JOB:
Answer these questions using the life story of George Normand below.
(a) What job did he take at the Post Office when he left school at 14?
(b) In what year did he become an elder of the Kirk?
(c) What age did his eldest daughter, Grace, reach?

QUOTED TEXT:
▼

George Normand was born in Cupar on 5th July 1875, the second son of James and Christina Normand. He spent most of his life living in Provost Wynd, and attended Kirkgate School. He left, aged 14, and joined the Post Office as a telegraph messenger.
At 18, he was appointed rural postman, and his first round was from Cupar to Ceres, Craigrothie, Kame, Chance Inn and back to Cupar. This was on foot, and he covered almost 18 miles a day. He then spent 22 years on the Peat Inn run, first by pony and trap, then by bicycle. He carried on through great blizzards when he was nearly overcome by snow; and during the floods of July 8th 1916 he had to wade waist deep to reach the Post Office at Pitscottie, where the water was within half an inch of the counter top. He started work at 6 am, did four deliveries a day, and didn’t get home until 9 pm.
He married Elizabeth in 1901, and they had three children – Grace, Elizabeth and George.
He joined the army in 1917, and served overseas in the Army Veterinary Corps – they liked to recruit men who worked with horses, and George had driven a trap on his postal round. He returned home in 1919, and was promoted to the position of supervising postman in Cupar. He remained in this job until his retiral in 1935, having completed 46 years’ service.
George served his community in other ways. He became an elder of the Kirk (Cupar Old) in 1912, and had a record of 64 years’ service. He was awarded both the King’s Silver Jubilee Medal and the Imperial Service Medal. He was also an Air Raid Warden in Cupar from 1938.
He died in his 102nd year, on 25th December 1976, Cupar’s oldest citizen. He came from a very long-lived family – his mother, aunt and sister all lived to be 100, and his eldest daughter, Grace, reached 101.

▲

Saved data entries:
▼

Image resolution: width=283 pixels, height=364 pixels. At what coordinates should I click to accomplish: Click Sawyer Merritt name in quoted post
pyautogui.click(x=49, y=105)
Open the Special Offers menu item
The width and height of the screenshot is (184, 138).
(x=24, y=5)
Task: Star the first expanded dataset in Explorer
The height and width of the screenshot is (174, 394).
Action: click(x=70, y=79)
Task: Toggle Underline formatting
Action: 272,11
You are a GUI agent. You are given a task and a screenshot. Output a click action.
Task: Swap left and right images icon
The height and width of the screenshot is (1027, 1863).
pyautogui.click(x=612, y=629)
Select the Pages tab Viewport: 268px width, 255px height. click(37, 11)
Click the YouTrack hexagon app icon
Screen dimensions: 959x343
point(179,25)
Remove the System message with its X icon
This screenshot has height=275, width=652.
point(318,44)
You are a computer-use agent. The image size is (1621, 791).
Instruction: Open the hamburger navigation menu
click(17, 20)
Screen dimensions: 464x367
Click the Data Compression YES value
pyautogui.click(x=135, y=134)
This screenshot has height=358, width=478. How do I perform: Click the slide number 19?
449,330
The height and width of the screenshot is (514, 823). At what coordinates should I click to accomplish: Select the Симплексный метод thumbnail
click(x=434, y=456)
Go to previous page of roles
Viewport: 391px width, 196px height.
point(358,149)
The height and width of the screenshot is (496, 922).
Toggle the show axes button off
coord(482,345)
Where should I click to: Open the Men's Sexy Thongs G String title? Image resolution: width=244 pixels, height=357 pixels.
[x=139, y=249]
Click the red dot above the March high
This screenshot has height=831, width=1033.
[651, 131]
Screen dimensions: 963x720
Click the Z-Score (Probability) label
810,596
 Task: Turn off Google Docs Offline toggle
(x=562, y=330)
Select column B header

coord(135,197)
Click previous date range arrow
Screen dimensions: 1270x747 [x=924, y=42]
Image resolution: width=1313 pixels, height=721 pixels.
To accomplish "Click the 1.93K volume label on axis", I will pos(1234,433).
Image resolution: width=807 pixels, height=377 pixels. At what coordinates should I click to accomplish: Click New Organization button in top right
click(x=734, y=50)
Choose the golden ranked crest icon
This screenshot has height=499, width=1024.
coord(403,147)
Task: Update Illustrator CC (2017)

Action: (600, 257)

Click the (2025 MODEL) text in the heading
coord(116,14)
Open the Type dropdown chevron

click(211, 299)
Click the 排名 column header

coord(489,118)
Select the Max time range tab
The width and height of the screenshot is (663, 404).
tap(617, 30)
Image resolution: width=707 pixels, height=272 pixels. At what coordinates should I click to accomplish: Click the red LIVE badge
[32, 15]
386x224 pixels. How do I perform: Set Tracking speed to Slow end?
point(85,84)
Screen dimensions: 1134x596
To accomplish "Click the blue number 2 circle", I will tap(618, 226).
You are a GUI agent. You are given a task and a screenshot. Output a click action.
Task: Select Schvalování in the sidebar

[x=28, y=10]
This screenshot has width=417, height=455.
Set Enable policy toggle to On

▲

COMPLETED EXERCISE:
(a) Telegraph messenger
(b) 1912
(c) 101